[Direction] Copy the entries word for word from the beginning through the line containing "Action: (x=747, y=592)", including that line. Omit the pictures from your copy.

[Input material]

───

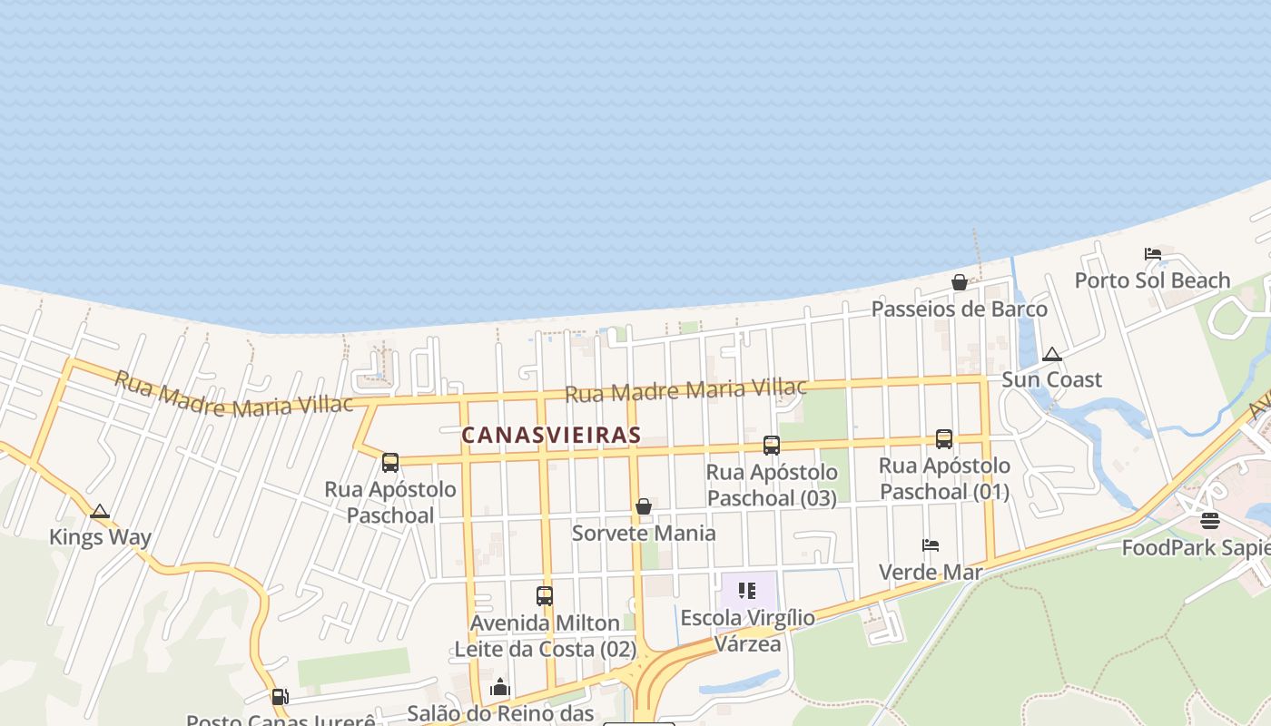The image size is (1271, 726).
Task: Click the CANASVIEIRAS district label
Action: (x=551, y=436)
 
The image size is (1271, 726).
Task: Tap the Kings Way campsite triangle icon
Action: (x=100, y=512)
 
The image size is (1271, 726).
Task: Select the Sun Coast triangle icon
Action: (x=1052, y=355)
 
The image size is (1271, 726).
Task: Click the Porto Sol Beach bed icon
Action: (x=1153, y=254)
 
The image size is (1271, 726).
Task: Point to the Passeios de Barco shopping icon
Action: (x=960, y=282)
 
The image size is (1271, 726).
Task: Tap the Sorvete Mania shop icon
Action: (x=644, y=506)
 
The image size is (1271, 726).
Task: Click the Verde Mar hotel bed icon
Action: (x=931, y=545)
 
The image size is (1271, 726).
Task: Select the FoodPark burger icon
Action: (x=1209, y=521)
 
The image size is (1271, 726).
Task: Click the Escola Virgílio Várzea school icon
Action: (x=747, y=592)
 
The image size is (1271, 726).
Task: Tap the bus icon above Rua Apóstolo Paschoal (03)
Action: (x=772, y=445)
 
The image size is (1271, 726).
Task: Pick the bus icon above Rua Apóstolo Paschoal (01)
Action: (x=944, y=439)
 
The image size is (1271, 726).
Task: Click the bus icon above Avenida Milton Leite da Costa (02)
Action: (x=545, y=596)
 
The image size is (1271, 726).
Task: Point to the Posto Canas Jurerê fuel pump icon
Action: (x=280, y=697)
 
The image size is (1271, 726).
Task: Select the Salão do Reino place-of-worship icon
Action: (x=500, y=688)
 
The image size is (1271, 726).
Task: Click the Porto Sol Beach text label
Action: (x=1152, y=280)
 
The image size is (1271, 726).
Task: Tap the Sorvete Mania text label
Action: (x=644, y=533)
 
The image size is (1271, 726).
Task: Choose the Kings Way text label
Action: (x=100, y=537)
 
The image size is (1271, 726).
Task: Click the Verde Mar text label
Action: (x=931, y=573)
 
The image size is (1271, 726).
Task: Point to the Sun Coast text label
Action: (x=1051, y=379)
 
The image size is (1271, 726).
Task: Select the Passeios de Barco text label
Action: (x=959, y=309)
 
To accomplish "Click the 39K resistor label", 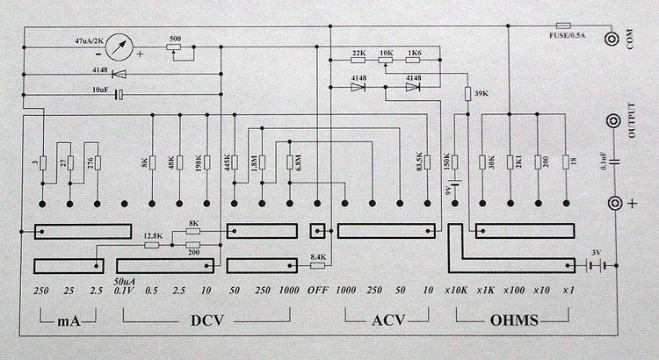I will pos(481,93).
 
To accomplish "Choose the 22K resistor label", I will pos(358,54).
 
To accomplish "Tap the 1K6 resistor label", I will pos(414,54).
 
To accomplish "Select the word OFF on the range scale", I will pos(319,290).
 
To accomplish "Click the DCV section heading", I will pos(208,320).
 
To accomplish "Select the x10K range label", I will pos(457,290).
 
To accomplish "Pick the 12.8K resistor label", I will pos(152,235).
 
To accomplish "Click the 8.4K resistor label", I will pos(317,258).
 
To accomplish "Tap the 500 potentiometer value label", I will pos(175,40).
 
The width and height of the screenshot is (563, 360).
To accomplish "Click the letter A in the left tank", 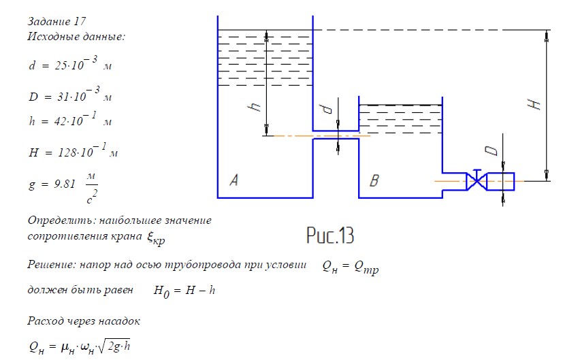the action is (234, 180).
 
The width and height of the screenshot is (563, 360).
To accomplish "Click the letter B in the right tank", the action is (374, 180).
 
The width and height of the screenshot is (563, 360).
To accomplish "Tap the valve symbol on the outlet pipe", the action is (477, 180).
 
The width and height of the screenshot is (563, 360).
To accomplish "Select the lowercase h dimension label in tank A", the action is (255, 106).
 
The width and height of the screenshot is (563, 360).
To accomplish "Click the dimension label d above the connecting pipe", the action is (327, 109).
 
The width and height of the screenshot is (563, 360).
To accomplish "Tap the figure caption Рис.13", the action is (330, 235).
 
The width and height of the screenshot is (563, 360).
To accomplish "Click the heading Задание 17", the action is (57, 21).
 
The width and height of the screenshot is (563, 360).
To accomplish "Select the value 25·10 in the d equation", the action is (69, 65).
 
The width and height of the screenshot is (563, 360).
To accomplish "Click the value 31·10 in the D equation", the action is (71, 97).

───

[The result]
The image size is (1271, 726).
Task: Click the CANASVIEIRAS district label
Action: (x=551, y=436)
 
The image size is (1271, 726).
Task: Tap the Kings Way campsite triangle icon
Action: (x=100, y=512)
 
The image size is (1271, 726).
Task: Select the Sun Coast triangle icon
Action: (x=1052, y=355)
 
The image size is (1271, 726).
Task: Click the Porto Sol Beach bed icon
Action: (x=1153, y=254)
 
The image size is (1271, 726).
Task: Point to the Passeios de Barco shopping icon
Action: (x=960, y=282)
 
The image size is (1271, 726).
Task: Tap the Sorvete Mania shop icon
Action: (x=644, y=506)
 
The image size is (1271, 726).
Task: Click the Verde Mar hotel bed icon
Action: (x=931, y=545)
 
The image size is (1271, 726).
Task: Select the FoodPark burger icon
Action: (x=1209, y=521)
 
The image size is (1271, 726).
Task: Click the Escola Virgílio Várzea school icon
Action: (x=747, y=592)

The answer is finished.